The mullahs’ regime has destroyed the country’s infrastructure for years with its destructive policies and systematic corruption. Today, the result of this plundering is clearly evident in the energy crisis—a crisis that, in addition to paralyzing industry and people’s livelihoods and causing fear and concern among regime insiders, increasingly risks overflowing the people’s cup of patience and erupting into anger and an uprising of a frustrated people.

On February 24, Ahmad Moradi, a member of the regime’s parliament, addressed the Iranian regime president Masoud Pezeshkian, whose job has been reduced to empty promises, reciting poetry, and praying for the long life of regime supreme leader Ali Khamenei. Moradi shouted: “Mr. Dr. Pezeshkian, the increase in inflation, exchange rates, and gold prices has broken the backs of the people. With this trend, people’s hope has turned into despair and hopelessness. Employment for young people has become unattainable, and building or buying a house has become impossible. Mr. Dr. Pezeshkian, the energy imbalance, household power outages, agricultural water well power outages, and gas shortages have truly become agonizing for the people.”

A few days earlier, on February 12, 2025, the regime’s media reported that “the cause of the power outages is the inability to provide adequate gas and diesel for power plants.

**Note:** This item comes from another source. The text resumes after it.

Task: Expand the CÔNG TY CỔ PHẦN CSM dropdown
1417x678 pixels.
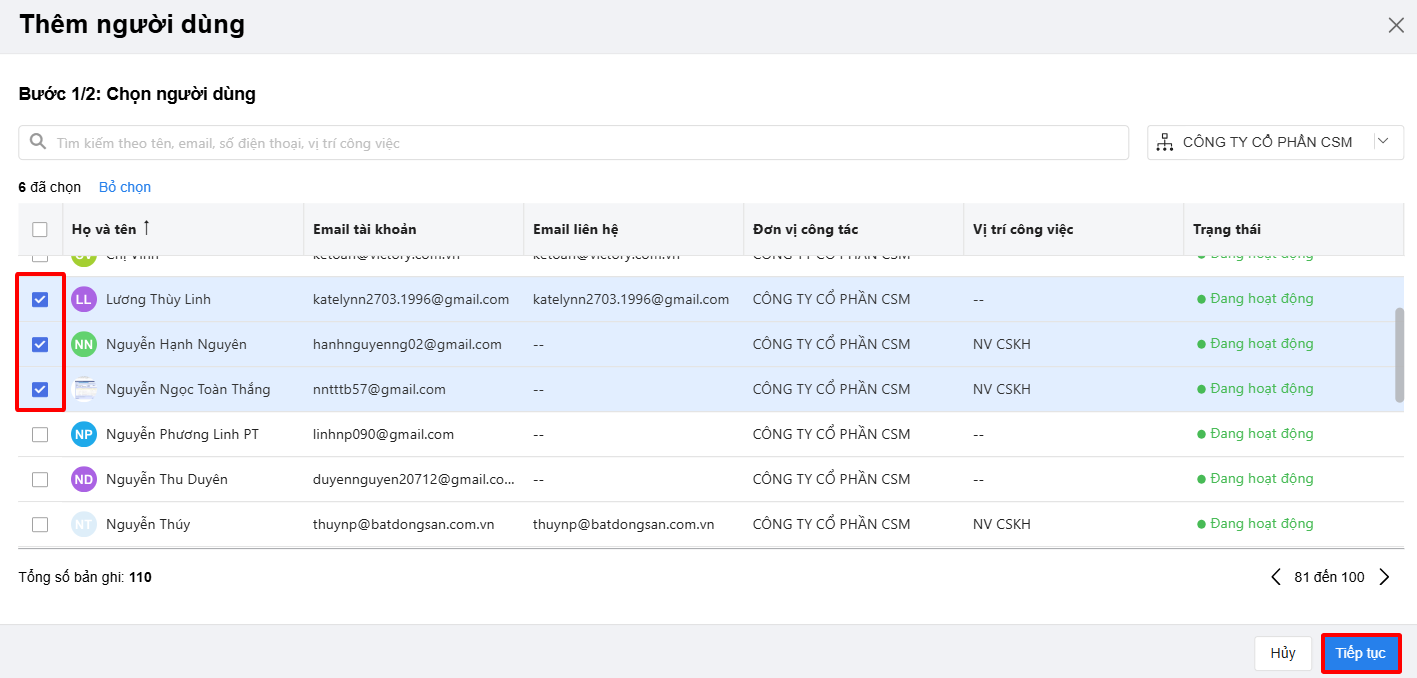Action: point(1383,142)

Currently, diesel reserves in power plants have reached their lowest levels, and more than 8,000 megawatts of power plants across the country have been taken out of service due to lack of fuel.”

This admission shows that the ruling regime is not only incapable of managing energy resources, but due to its mafia-like policies, even the strategic reserves of power plants have been depleted.

The situation has reached a point where Tavanir, the Iranian regime’s  organization for Management of Electric Power Generation and Transmission, announced in a statement on February 12, 2025 that “The restrictions created in the process of supplying and transferring gas to power plants in order to maintain network stability” have caused power outages for “subscribers in Tehran.”

This official admission clearly shows that it is too late and that this ruling regime not only does not want to solve the energy crisis, but even if it wanted to, it could not solve such a problem with its structure and policies.

Therefore, as always, it takes the price from the people.

Mostafa Rajabi Mashhadi, CEO of Tavanir, said on February 24, 2025, “The full implementation of electricity consumption management programs is necessary in all industrial, domestic, agricultural, administrative, and commercial sectors in the country.”

He then defined the “full implementation of Pezeshkian’s programs” with this sentence: “A 50% reduction in electricity consumption compared to the same period last year” by the people.

The severity of the crisis has caused regime officials to blame each other.

So much so that such phrases are included in the headlines of the official newspapers of the government: “The Ministries of Oil and Energy show evasion of accountability with projection in connection with power outages, and instead of agreeing on solving the problem, Mohsen Paknejad and Abbas Aliabadi are looking to make each other appear guilty.” (Eghtesad News, February 13, 2025)

On the other hand, while the people are fed up with this crisis, Khamenei’s representatives on Friday prayer pulpits, like animals that sense the danger of an earthquake in advance, say in horror: “Suddenly you see that things have reached a point where all the cries (of the people) are directed at the Islamic Republic!” (Alireza Ebadi, Friday Prayer Leader of Birjand, February 22, 2025); and they also drag the enemy of the regime into the middle, saying: “The enemy turns the people’s trade demands into security and political issues! (i.e., the desire for regime change)”; we must be very careful! (Ahmad Mahmoudi, Friday Prayer Leader of Isfahan, February 22, 2025).

In the end, the power outage crisis is not just a technical or management problem, but an explosive fuse in the heart of a dissatisfied society ready for an uprising.

With its destructive policies, the mullahs’ regime has brought a country rich in energy resources to a point where its people live in darkness, blackouts, and cold.

All indications are that the fuel crisis and power outages, along with high prices, corruption, repression, crime, etc., will turn into a spark for an explosion.